**Input records**

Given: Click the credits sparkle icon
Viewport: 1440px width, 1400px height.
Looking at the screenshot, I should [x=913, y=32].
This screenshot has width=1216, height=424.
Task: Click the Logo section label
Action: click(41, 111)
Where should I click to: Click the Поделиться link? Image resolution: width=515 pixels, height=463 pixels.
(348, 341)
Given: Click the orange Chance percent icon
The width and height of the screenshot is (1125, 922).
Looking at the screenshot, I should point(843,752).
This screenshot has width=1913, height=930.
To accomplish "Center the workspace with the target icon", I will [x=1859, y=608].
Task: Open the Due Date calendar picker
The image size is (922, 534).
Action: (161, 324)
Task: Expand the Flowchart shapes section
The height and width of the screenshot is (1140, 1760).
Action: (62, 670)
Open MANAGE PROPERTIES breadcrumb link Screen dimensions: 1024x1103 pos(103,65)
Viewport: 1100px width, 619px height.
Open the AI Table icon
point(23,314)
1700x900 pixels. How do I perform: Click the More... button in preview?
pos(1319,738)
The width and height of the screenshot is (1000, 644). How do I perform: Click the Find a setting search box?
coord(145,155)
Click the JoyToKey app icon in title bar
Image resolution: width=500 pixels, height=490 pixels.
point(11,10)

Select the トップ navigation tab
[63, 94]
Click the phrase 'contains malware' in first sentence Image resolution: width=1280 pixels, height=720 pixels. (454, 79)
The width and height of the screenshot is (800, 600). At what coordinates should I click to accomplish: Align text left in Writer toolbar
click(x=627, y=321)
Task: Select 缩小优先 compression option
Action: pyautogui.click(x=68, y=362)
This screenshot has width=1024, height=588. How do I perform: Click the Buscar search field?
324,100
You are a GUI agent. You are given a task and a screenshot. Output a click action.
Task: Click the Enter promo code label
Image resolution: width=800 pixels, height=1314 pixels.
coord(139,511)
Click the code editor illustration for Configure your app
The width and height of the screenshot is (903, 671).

**The problem**
Could you find every line in the records above that has the string "code" and copy it?

**Solution to the problem**
Task: Click the Enter promo code label
Click the code editor illustration for Configure your app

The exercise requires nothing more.